• [Data supplied]:
- - -
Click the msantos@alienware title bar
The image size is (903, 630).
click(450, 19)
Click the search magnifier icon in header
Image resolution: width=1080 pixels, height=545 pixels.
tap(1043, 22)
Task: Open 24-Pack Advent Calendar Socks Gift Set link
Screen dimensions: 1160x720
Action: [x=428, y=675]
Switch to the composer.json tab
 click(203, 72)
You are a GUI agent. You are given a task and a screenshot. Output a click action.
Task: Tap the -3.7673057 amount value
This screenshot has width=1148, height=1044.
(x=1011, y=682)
- - -
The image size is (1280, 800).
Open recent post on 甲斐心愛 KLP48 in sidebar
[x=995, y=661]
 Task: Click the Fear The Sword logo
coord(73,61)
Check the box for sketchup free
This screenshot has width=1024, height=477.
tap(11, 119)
- - -
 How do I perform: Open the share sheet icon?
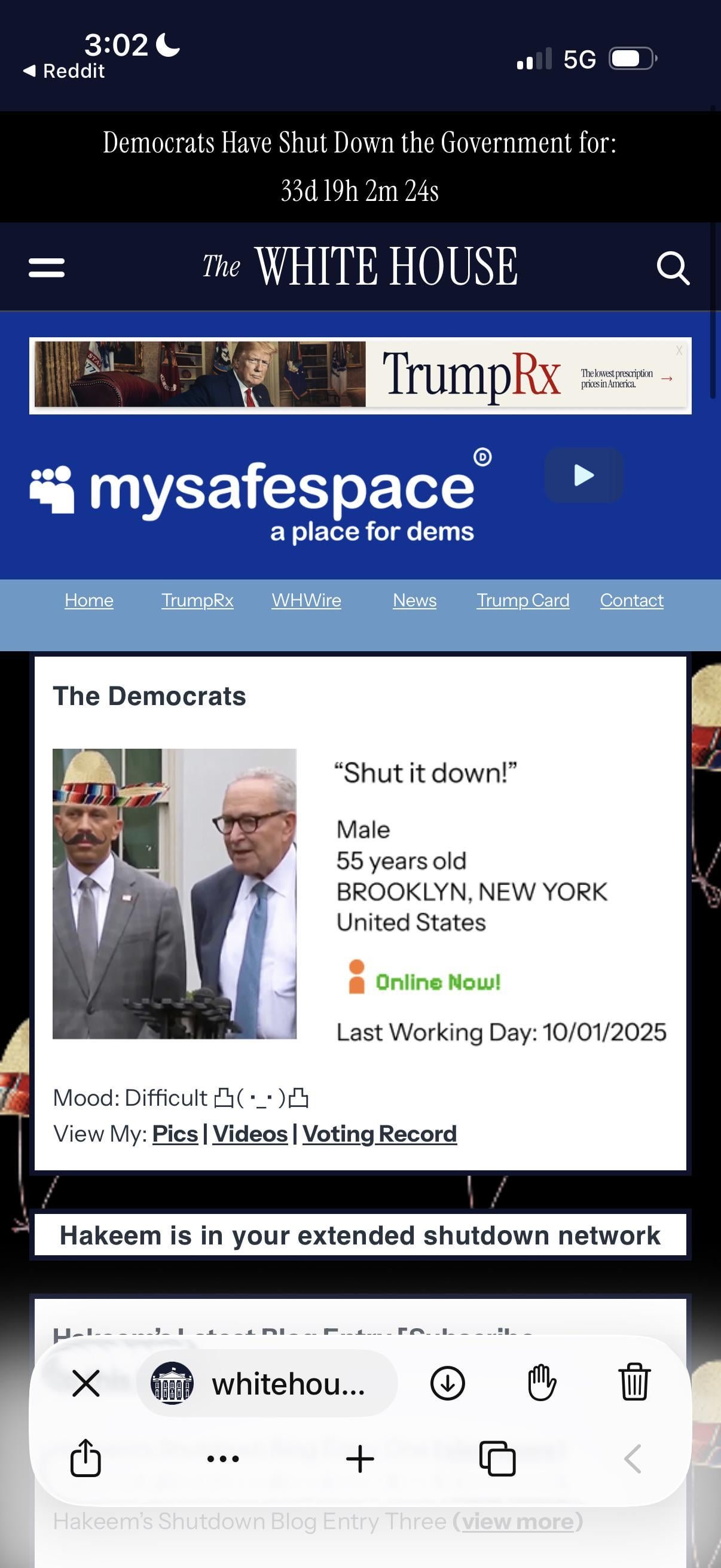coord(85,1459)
- - -
• [Task]:
Starting at the line with "Task: Open 24-Pack" and ending at the line with "You are a GUI", print each line of the listing above exactly, with no other lines.

• [Solution to this problem]:
Task: Open 24-Pack Advent Calendar Socks Gift Set link
Screen dimensions: 1160x720
Action: [x=428, y=675]
Switch to the composer.json tab
 click(203, 72)
You are a GUI agent. You are given a task and a screenshot. Output a click action.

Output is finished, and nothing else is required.